What you have to do: Write out every line exactly, from the first line of the records below through the line that contains "The image size is (1281, 532).".
(Records supplied begins)
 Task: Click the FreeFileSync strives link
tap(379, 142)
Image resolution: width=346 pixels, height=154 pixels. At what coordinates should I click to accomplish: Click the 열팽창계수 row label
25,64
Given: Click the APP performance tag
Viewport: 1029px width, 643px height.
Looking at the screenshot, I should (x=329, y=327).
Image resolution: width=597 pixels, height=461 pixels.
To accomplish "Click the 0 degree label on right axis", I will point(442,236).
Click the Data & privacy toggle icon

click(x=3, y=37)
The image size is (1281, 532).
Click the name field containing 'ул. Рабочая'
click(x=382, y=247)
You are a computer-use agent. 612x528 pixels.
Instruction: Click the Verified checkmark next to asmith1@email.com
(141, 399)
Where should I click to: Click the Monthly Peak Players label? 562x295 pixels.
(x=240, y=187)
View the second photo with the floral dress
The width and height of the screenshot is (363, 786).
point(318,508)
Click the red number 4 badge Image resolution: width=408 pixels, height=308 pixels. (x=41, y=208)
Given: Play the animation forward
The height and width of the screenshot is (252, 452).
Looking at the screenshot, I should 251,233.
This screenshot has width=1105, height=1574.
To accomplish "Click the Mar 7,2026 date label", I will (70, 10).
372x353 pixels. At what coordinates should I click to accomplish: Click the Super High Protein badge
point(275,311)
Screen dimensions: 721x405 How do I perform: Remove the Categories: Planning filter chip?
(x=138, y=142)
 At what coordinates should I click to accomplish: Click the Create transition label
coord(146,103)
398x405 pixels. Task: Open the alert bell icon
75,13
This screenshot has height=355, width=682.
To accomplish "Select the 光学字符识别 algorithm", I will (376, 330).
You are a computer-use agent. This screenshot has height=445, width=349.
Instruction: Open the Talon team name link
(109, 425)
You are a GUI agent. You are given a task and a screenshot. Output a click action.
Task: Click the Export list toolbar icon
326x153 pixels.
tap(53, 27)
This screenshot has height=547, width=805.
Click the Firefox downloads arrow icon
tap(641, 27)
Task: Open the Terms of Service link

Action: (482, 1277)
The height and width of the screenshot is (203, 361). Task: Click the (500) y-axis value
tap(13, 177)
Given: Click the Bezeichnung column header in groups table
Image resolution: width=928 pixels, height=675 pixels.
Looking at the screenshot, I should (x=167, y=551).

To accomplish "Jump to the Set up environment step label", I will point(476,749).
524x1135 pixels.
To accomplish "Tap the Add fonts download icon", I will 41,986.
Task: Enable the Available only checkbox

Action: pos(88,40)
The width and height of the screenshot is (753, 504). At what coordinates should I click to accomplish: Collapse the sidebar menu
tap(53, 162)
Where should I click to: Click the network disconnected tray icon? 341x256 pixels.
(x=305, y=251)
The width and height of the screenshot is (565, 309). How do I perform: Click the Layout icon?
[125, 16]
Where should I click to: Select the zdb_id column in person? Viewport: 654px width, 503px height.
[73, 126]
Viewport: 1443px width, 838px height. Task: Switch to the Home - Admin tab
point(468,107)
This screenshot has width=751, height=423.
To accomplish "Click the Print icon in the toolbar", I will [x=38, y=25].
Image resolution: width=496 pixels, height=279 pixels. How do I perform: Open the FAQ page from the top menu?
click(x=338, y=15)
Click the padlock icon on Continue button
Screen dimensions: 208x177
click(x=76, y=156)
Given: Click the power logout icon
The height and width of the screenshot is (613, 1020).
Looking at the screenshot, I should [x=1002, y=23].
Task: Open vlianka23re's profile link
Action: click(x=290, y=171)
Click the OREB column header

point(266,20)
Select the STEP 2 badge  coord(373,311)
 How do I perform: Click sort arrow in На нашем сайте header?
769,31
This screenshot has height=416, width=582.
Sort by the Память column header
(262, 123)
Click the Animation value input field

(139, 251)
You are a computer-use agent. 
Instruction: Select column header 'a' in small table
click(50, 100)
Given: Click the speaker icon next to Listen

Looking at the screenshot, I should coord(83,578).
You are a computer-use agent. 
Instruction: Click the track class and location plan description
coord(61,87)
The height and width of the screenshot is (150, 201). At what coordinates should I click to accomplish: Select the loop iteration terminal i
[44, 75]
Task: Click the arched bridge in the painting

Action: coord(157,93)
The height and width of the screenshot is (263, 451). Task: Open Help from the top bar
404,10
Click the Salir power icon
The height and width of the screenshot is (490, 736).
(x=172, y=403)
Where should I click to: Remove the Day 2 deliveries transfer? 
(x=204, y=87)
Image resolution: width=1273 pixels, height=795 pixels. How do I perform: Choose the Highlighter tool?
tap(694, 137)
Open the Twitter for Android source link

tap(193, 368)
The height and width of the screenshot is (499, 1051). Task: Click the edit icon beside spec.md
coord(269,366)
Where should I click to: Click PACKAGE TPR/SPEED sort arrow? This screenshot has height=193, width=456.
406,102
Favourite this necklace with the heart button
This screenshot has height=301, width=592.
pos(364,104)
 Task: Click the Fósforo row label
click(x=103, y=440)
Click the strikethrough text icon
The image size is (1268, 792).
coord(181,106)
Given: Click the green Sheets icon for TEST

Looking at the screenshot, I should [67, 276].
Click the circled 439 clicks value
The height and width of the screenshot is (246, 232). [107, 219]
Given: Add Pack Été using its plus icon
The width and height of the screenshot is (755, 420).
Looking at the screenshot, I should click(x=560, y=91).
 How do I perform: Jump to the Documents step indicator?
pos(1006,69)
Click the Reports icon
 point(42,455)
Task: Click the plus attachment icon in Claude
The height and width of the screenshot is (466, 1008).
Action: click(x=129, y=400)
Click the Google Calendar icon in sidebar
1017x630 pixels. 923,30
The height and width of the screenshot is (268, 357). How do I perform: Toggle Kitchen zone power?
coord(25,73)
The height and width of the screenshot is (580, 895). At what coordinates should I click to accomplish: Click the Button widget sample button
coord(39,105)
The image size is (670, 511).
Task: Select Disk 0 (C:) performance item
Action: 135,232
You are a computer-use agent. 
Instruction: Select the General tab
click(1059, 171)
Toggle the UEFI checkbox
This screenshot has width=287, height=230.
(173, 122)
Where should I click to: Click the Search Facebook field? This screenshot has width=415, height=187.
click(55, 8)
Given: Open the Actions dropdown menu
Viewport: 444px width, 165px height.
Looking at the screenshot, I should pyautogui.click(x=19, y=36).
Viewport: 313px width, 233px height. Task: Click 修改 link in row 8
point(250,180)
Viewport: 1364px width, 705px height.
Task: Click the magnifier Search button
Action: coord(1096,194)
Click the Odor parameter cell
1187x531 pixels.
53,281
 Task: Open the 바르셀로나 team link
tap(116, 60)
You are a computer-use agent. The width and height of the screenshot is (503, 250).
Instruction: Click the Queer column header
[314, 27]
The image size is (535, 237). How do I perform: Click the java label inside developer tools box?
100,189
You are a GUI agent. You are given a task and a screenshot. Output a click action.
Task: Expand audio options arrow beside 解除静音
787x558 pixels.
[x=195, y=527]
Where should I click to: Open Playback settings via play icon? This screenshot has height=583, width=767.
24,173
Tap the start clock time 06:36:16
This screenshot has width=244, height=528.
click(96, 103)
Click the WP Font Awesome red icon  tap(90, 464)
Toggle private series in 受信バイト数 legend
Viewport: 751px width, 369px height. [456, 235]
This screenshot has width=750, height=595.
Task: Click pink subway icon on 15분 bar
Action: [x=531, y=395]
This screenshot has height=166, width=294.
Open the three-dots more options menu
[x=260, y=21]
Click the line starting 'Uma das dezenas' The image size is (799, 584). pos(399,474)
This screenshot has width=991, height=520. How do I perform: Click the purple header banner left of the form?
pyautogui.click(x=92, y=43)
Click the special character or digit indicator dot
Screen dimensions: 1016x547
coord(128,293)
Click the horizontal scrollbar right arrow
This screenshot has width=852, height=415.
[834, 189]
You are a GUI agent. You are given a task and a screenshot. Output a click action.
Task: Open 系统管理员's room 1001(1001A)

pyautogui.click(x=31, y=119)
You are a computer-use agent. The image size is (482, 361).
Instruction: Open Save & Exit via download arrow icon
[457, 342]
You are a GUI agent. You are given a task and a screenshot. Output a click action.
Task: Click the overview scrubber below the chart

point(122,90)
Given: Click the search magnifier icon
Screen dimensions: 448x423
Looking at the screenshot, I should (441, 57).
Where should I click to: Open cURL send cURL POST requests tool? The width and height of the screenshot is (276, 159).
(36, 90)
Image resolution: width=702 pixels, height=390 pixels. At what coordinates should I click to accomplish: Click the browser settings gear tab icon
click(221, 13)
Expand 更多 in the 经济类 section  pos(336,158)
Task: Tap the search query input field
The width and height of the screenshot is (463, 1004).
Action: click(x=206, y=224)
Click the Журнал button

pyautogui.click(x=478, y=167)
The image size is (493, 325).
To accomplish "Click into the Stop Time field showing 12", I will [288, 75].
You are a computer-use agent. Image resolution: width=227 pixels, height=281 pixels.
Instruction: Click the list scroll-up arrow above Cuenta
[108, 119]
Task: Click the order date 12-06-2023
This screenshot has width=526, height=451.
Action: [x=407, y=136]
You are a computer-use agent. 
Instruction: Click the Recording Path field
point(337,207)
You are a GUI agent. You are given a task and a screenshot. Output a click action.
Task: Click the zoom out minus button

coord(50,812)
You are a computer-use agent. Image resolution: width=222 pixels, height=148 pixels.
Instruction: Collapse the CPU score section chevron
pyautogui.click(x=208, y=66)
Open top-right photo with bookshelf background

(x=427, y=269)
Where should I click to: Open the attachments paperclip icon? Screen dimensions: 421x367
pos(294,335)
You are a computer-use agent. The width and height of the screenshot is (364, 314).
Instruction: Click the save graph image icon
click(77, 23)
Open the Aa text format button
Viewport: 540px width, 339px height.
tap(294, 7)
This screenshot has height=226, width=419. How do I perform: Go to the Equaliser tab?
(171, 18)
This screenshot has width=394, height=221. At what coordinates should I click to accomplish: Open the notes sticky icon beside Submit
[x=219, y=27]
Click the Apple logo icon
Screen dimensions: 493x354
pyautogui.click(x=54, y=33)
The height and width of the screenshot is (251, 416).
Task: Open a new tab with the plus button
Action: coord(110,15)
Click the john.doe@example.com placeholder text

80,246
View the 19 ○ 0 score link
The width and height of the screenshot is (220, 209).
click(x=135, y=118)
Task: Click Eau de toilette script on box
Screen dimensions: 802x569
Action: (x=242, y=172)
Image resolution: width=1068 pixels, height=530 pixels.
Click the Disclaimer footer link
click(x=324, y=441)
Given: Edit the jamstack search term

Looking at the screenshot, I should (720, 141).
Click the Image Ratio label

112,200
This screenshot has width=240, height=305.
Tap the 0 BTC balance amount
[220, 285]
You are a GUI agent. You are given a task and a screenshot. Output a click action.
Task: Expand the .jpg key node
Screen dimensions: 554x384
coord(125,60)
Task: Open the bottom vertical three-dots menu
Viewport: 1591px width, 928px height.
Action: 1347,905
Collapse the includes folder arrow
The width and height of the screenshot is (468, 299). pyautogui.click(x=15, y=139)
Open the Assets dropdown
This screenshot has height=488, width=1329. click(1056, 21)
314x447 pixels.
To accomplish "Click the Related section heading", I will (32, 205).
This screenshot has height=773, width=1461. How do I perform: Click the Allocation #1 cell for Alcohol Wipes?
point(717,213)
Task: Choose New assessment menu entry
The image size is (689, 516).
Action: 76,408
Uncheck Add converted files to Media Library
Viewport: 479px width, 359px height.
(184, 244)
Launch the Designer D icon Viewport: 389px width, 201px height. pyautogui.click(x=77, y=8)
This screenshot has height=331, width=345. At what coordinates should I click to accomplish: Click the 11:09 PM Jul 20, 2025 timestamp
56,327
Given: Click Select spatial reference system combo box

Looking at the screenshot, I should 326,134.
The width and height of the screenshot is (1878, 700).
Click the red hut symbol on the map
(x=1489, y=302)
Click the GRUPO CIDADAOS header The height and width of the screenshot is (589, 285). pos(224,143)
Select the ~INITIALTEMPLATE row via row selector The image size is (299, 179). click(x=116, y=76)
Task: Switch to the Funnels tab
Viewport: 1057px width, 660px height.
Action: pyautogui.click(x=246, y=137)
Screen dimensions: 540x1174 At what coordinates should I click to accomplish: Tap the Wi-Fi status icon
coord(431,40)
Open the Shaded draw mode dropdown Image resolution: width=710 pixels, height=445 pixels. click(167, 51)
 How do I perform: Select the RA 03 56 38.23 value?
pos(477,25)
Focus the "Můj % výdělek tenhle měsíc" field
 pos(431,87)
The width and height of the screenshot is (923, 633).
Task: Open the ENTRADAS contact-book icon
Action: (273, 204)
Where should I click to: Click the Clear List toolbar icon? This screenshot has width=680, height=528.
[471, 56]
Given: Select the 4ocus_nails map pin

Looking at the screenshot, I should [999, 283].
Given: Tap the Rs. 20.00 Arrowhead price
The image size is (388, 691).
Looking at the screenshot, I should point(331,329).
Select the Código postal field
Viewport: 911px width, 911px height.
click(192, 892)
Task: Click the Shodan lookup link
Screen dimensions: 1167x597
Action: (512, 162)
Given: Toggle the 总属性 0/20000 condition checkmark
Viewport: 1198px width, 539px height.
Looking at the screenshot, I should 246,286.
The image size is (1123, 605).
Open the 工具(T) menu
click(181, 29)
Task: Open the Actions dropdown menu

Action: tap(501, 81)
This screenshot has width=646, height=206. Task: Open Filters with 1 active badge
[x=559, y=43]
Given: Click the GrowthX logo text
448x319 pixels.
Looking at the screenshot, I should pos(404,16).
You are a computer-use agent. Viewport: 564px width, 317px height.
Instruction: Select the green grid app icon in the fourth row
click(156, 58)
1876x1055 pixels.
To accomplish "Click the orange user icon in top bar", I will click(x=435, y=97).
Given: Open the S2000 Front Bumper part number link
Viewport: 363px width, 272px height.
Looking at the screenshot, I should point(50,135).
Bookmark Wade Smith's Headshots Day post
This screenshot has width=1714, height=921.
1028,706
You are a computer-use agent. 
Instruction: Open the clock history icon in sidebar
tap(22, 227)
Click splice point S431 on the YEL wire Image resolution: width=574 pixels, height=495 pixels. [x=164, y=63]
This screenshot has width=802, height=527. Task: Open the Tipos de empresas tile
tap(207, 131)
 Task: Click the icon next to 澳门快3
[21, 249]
(Records supplied ends)
Result for this task:
 Task: Click the FreeFileSync strives link
tap(379, 142)
Image resolution: width=346 pixels, height=154 pixels. At what coordinates should I click to accomplish: Click the 열팽창계수 row label
25,64
Given: Click the APP performance tag
Viewport: 1029px width, 643px height.
Looking at the screenshot, I should (x=329, y=327).
Image resolution: width=597 pixels, height=461 pixels.
To accomplish "Click the 0 degree label on right axis", I will point(442,236).
Click the Data & privacy toggle icon

click(x=3, y=37)
The image size is (1281, 532).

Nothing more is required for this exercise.